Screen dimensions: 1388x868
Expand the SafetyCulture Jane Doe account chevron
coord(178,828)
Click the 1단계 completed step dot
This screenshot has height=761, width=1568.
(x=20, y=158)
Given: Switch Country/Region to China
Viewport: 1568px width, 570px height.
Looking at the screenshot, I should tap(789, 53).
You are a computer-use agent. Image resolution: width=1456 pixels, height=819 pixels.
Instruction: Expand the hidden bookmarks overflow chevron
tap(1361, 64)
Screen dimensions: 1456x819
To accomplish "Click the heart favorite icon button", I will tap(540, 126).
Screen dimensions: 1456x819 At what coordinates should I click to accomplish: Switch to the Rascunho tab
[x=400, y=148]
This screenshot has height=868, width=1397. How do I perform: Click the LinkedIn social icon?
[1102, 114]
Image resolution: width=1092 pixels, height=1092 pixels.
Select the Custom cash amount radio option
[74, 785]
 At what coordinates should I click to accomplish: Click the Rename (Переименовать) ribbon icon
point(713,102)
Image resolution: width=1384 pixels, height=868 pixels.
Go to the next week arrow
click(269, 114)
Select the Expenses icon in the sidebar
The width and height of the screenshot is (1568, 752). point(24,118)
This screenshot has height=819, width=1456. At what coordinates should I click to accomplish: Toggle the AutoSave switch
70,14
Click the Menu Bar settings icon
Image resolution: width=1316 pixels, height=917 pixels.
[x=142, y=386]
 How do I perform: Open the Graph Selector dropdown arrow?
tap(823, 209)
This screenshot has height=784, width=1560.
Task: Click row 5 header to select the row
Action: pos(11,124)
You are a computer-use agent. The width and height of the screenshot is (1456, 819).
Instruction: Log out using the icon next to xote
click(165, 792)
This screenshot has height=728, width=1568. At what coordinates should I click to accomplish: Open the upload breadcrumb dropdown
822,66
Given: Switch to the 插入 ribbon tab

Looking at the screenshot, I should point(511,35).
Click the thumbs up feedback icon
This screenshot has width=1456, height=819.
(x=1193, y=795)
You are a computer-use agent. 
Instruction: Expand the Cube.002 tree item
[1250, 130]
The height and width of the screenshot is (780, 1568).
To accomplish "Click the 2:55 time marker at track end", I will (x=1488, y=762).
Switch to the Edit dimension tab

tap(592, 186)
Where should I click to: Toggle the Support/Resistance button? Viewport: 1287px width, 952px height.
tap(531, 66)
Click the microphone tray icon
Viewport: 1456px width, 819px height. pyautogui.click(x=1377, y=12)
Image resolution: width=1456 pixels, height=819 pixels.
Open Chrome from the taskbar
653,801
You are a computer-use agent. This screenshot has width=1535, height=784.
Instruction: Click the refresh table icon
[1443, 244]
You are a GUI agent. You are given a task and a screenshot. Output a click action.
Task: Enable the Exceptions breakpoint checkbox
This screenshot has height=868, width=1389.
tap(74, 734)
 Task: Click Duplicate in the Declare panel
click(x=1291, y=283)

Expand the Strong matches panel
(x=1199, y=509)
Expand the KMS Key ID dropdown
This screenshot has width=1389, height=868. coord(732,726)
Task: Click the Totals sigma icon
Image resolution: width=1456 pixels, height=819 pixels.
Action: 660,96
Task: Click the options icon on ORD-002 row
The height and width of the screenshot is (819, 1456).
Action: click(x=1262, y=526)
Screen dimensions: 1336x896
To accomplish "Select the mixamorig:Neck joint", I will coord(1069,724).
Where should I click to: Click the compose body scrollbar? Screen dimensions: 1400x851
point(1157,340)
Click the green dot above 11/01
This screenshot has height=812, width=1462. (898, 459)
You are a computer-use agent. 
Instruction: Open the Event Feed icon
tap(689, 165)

Task objective.
Each line of the entries above that has the word "computer" is to be copied.

Your solution.
You are a computer-use agent. Image resolution: width=1456 pixels, height=819 pixels.
You are a computer-use agent. The width and height of the screenshot is (1456, 819).
You are a computer-use agent. 
You are a computer-use agent. This screenshot has width=1535, height=784.
You are a computer-use agent. 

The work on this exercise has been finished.